> [PROBLEM REQUIREMENTS]: In the passage on social psychology, what has tipped the scales of interest toward the psychological side?

> [PASSAGE SHOWN]:
>> begin

The Psychological Bases of Social Science
Floyd Henry Allport
School of Citizenship and Public Affairs,
Syracuse University
I. THE SOCIAL BEHAVIOR OF THE INDIVIDUAL: SOCIAL PSYCHOLOGY
Within the last few years the entrance of psychologists into the socio-psychological field has tipped the scales of interest toward the psychological side. Though still important to sociologists, social psychology is now regarded by many as a branch distinctly of psychology, dealing with the responses of the individual to the social part of his environment and describing the social consciousness of the individual.

>> end

> [PROVIDED DATA]:
>> begin

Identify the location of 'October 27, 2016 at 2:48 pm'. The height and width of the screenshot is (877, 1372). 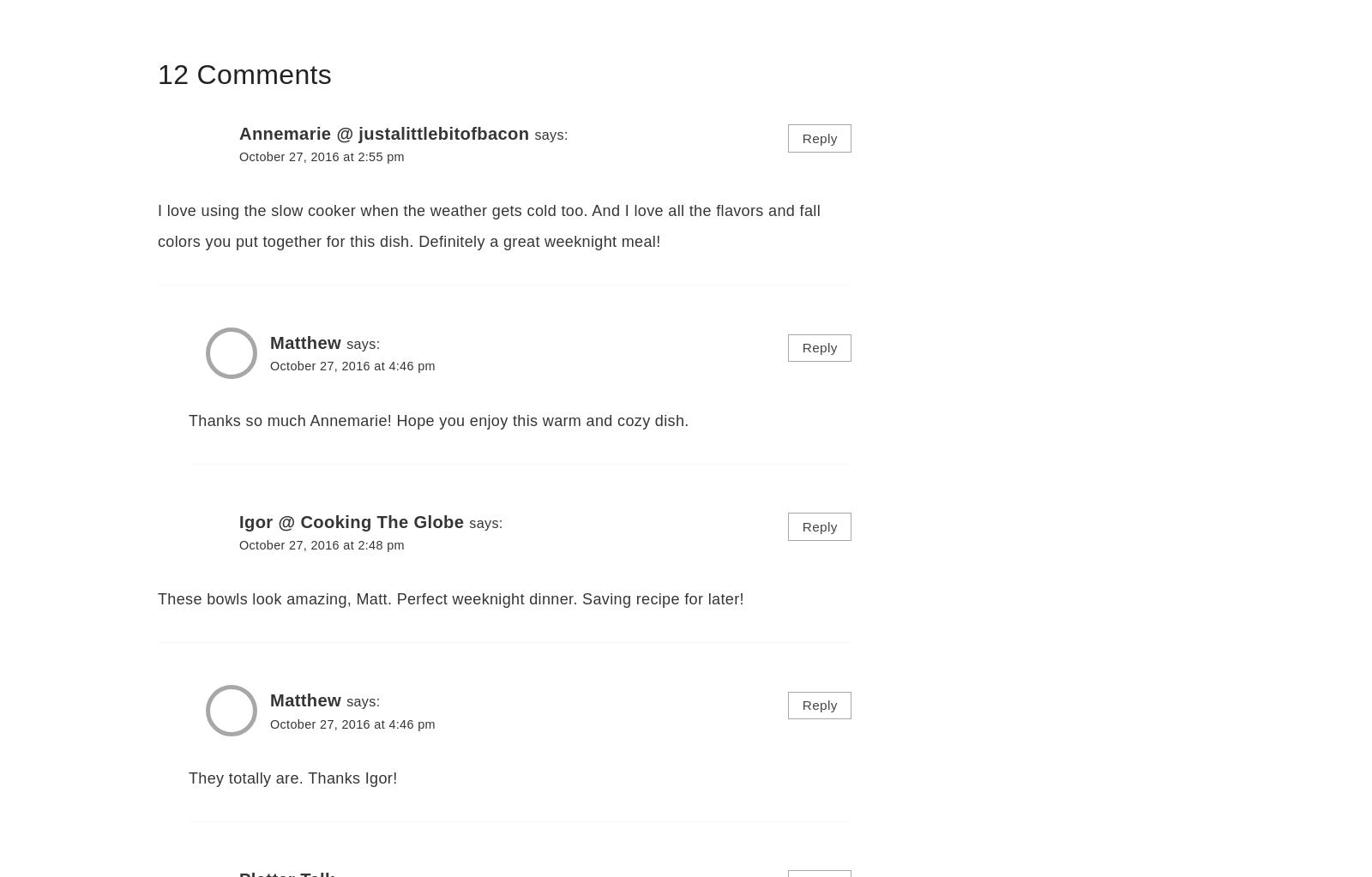
(322, 544).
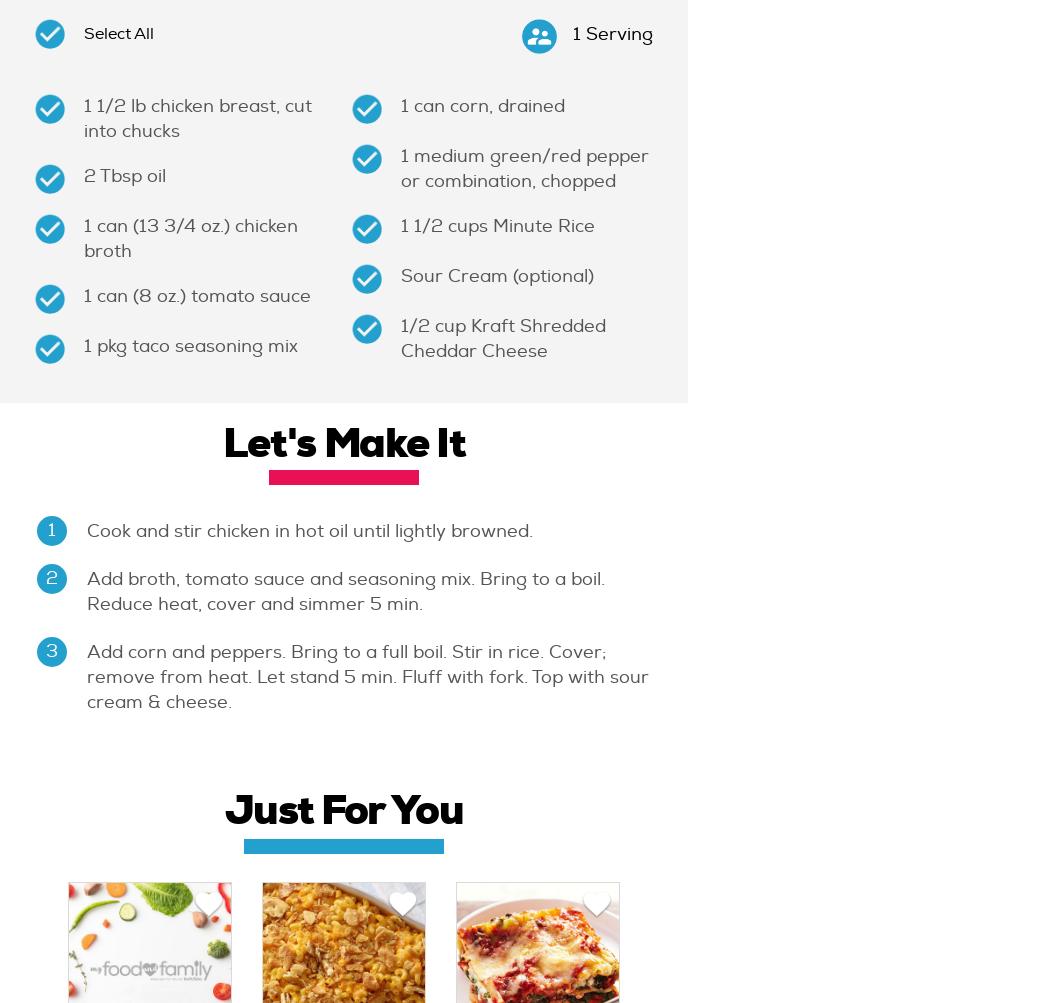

>> end

> [PROBLEM SOLUTION]: The entrance of psychologists into the socio-psychological field within the last few years.